[[ DATA FOR THIS TASK, beginning ]]
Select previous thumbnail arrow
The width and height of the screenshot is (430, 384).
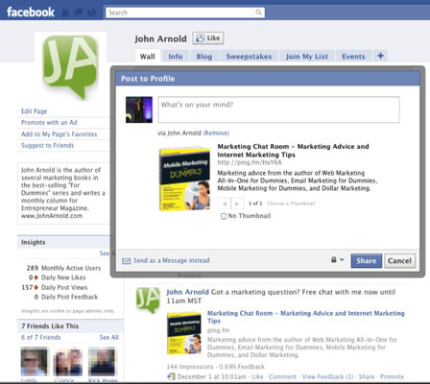(x=225, y=204)
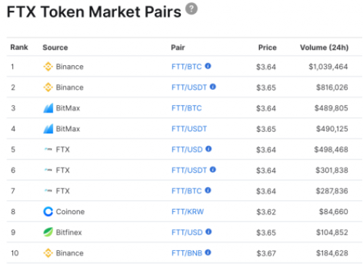
Task: Open the FTT/BNB pair link
Action: [187, 253]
[[ DATA FOR THIS TASK, end ]]
● WORK TO COMPLETE
The result should be a verbatim copy of the data, free of pictures.

● YOUR SOLUTION
Select previous thumbnail arrow
The width and height of the screenshot is (430, 384).
(x=225, y=204)
Task: Open the FTT/BNB pair link
Action: [187, 253]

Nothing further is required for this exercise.